### Problem to solve
Starting at the line that contains "Given: Switch to the ROP tab", write out every line through the last one in the records below, word for word. Leave out any pictures.

>>>

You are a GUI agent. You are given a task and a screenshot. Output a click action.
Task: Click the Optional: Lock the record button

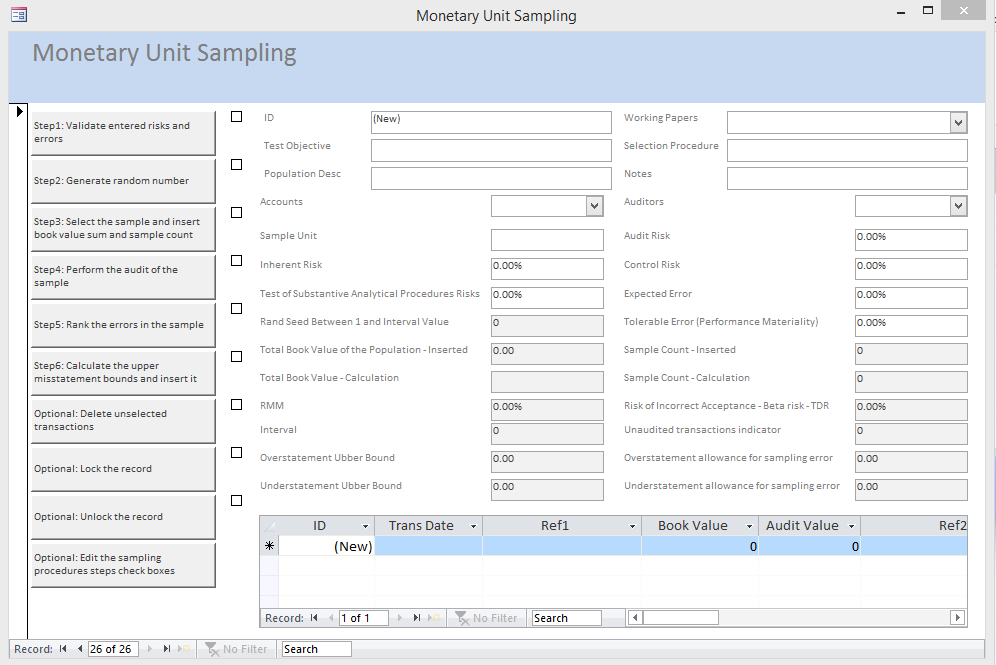pyautogui.click(x=123, y=469)
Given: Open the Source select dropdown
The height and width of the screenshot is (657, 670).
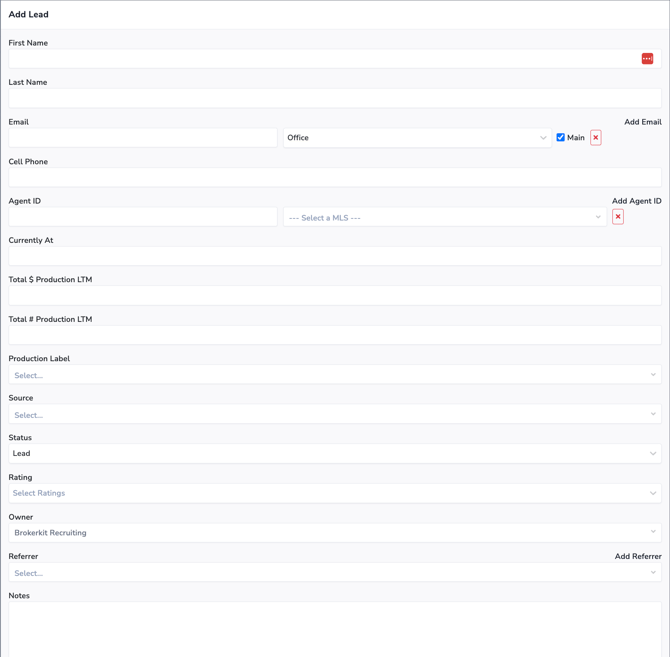Looking at the screenshot, I should [x=334, y=415].
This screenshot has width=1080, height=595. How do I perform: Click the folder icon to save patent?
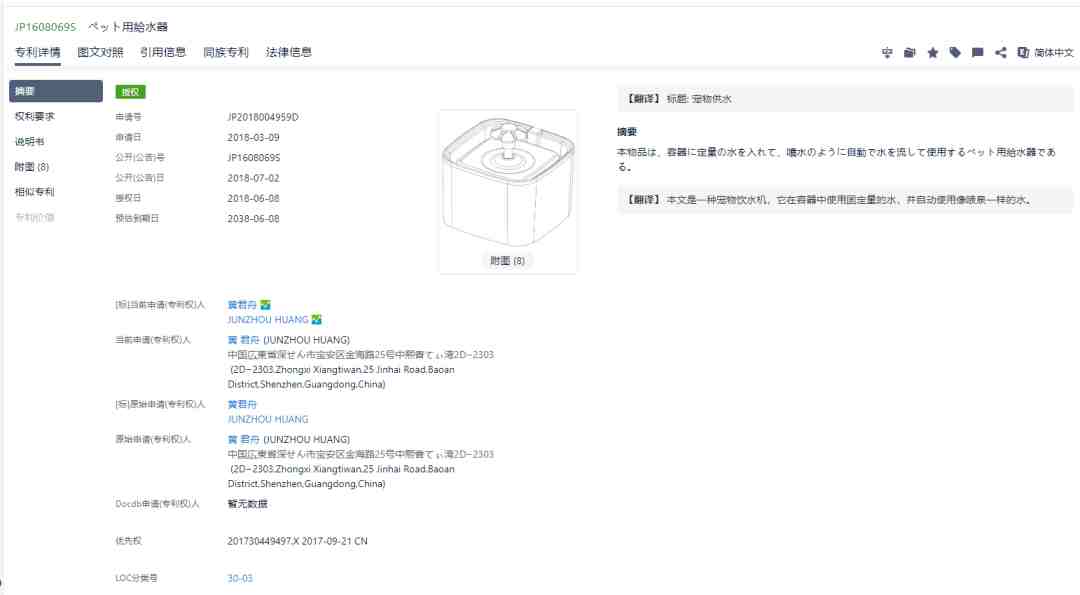point(910,52)
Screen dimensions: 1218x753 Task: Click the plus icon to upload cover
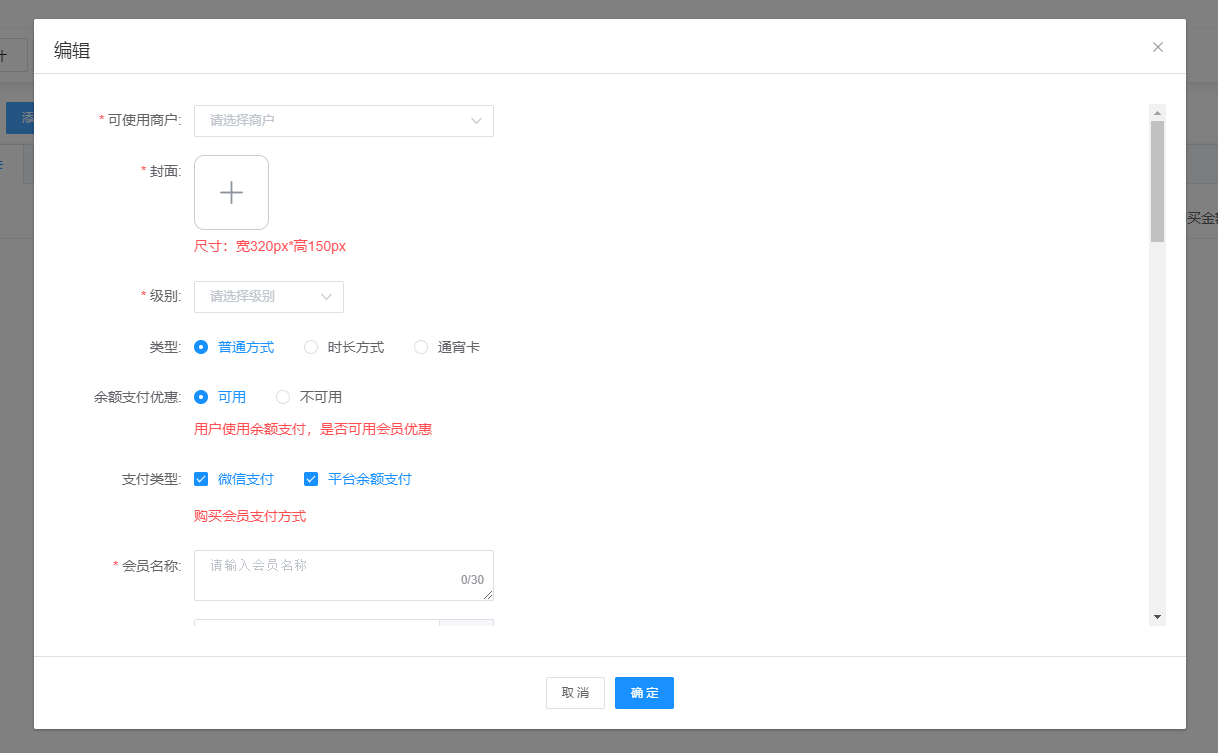[x=231, y=192]
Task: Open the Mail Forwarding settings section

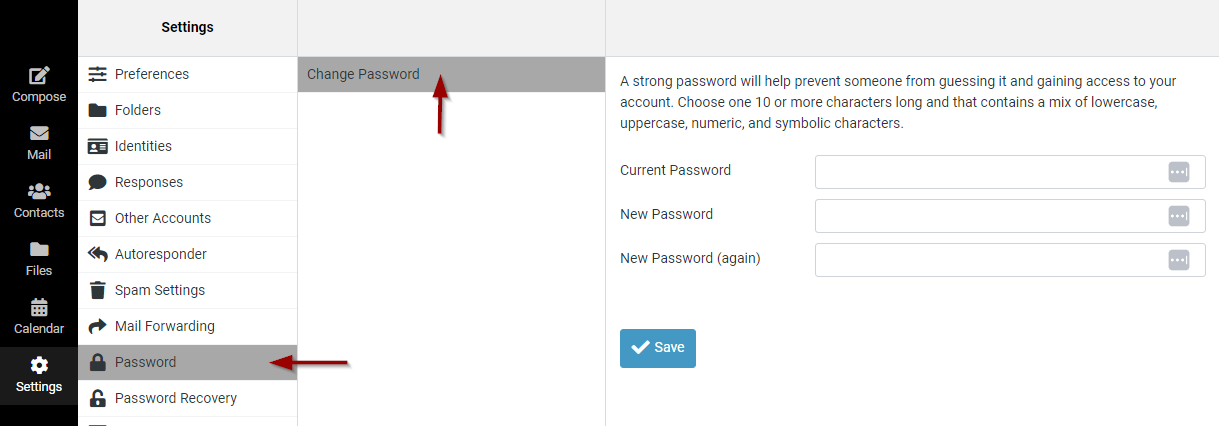Action: click(165, 326)
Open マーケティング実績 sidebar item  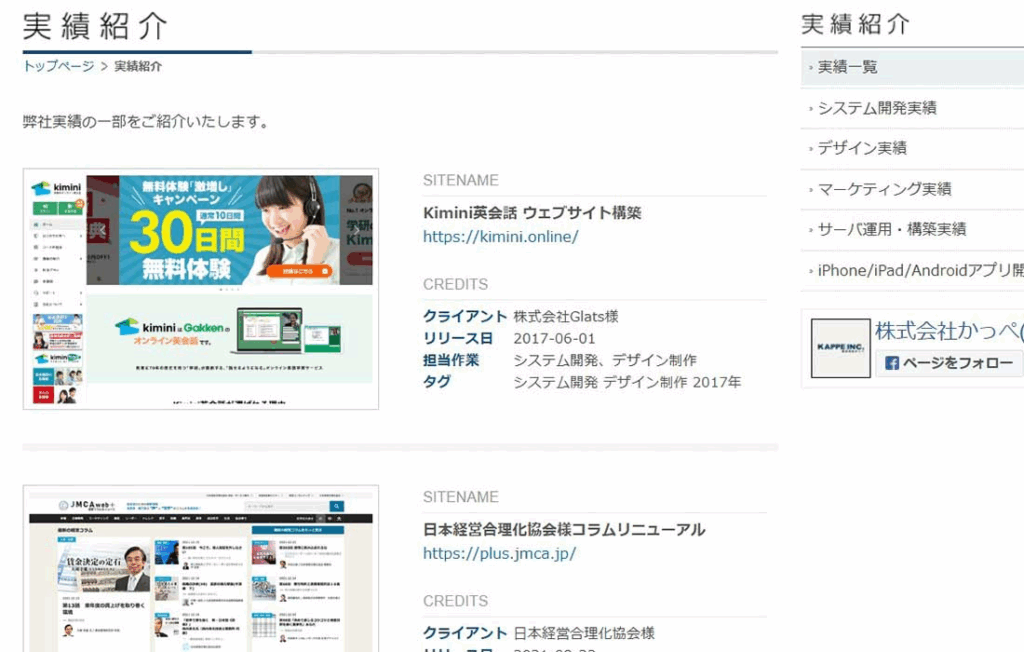[x=884, y=189]
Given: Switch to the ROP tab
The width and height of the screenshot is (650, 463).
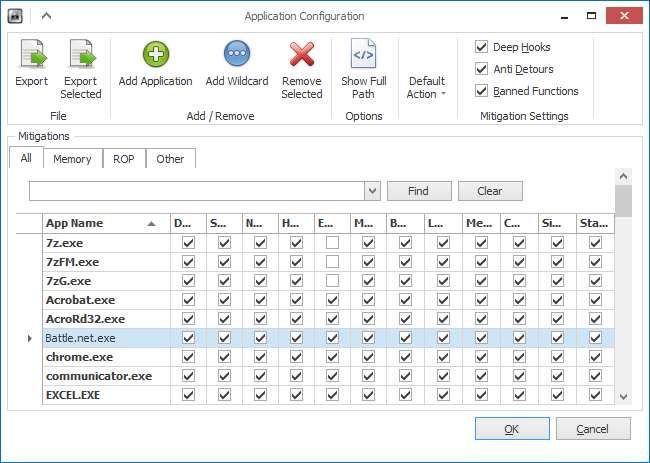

<<<

### Expected answer
Given: Switch to the ROP tab
The width and height of the screenshot is (650, 463).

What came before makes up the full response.